When combined, small changes can make a big difference.

However, even though 95 per cent of small business owners believe sustainability is important, 35 per cent said they’re not trying to reduce their carbon footprint. For those who might not know where to start, here are a few simple tips that you can follow that will minimise your business’s impact on the environment.

Understanding your carbon footprint

Understanding your carbon footprint helps provide transparency and accountability for any small business, providing a first-hand look at your impact on the environment and can help identify areas to reduce emissions and adopt sustainable practices to fight the effects of climate change.

The first step is calculating your carbon footprint and determining the amount of greenhouse gases emitted by your activities or operations. This can include energy consumption, transportation, waste management, and more. Various online calculators and tools are available to help estimate your carbon footprint.

Many businesses now adopt strategies such as carbon offsetting to balance out the greenhouse gas emissions produced.

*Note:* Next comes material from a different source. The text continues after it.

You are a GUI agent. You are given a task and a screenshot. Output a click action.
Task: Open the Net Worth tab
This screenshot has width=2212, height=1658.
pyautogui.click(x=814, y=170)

While carbon offsets can help compensate for emissions, it is important to note that the primary focus should be on reducing emissions at the source to achieve meaningful and long-term sustainability goals.

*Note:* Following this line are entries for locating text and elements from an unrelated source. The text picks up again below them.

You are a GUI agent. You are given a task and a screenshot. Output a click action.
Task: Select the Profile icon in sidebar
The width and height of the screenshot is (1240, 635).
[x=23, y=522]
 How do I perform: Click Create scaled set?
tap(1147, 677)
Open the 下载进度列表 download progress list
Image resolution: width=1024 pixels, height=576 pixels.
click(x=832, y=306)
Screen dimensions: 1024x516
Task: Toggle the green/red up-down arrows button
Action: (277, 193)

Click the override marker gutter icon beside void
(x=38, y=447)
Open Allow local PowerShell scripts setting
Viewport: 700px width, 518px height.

Join a product stewardship scheme

Assessing every touch-point of the supply chain plays a huge role in minimising our environmental footprint, especially when considering end-of-life solutions.

For many small businesses, it can be overwhelming on where to begin. This is where a product stewardship scheme can come into play.

It acknowledges that anyone designing, manufacturing and selling products has a responsibility to ensure those products or materials are managed in a way that reduces environmental and human health impacts throughout the life cycle and across the supply chain.

Product stewardship schemes are a proven way to make a real impact in your industry. To get started, see what programs are already available, such as the Australian Battery recycling initiative that looks at the safe disposal of batteries and Compost Connect, Australia’s first composting service helping businesses access organic recycling services for both food waste and compostable packaging.

If you can’t find an existing product stewardship scheme suitable to your business, start by labelling packaging and products with an Australasian Recycling Label (ARL) or clear end-of-life instructions for your products.

Are you using sustainable packaging?

With changes to Australian single-use plastic legislation and the rise of the conscious consumer, sustainable packaging is becoming increasingly important across a range of business sectors. When choosing your packaging, it is important to consider its purpose and functionality, the raw materials being used and the channels for its end-of-life disposal.

Certified compostable packaging, for example, is well suited for the food service industry and focuses on a circular economy that is designed to minimise the impact on our environment by using innovative materials that are both sustainably sourced and rapidly renewable. This type of packaging can divert food scraps from landfill while stopping harmful greenhouse gas emissions from decomposing organic matter.

Sustainable practices can be achievable at any level or stage in business. And by adopting small, yet impactful, steps we can all do our part to help put the planet first.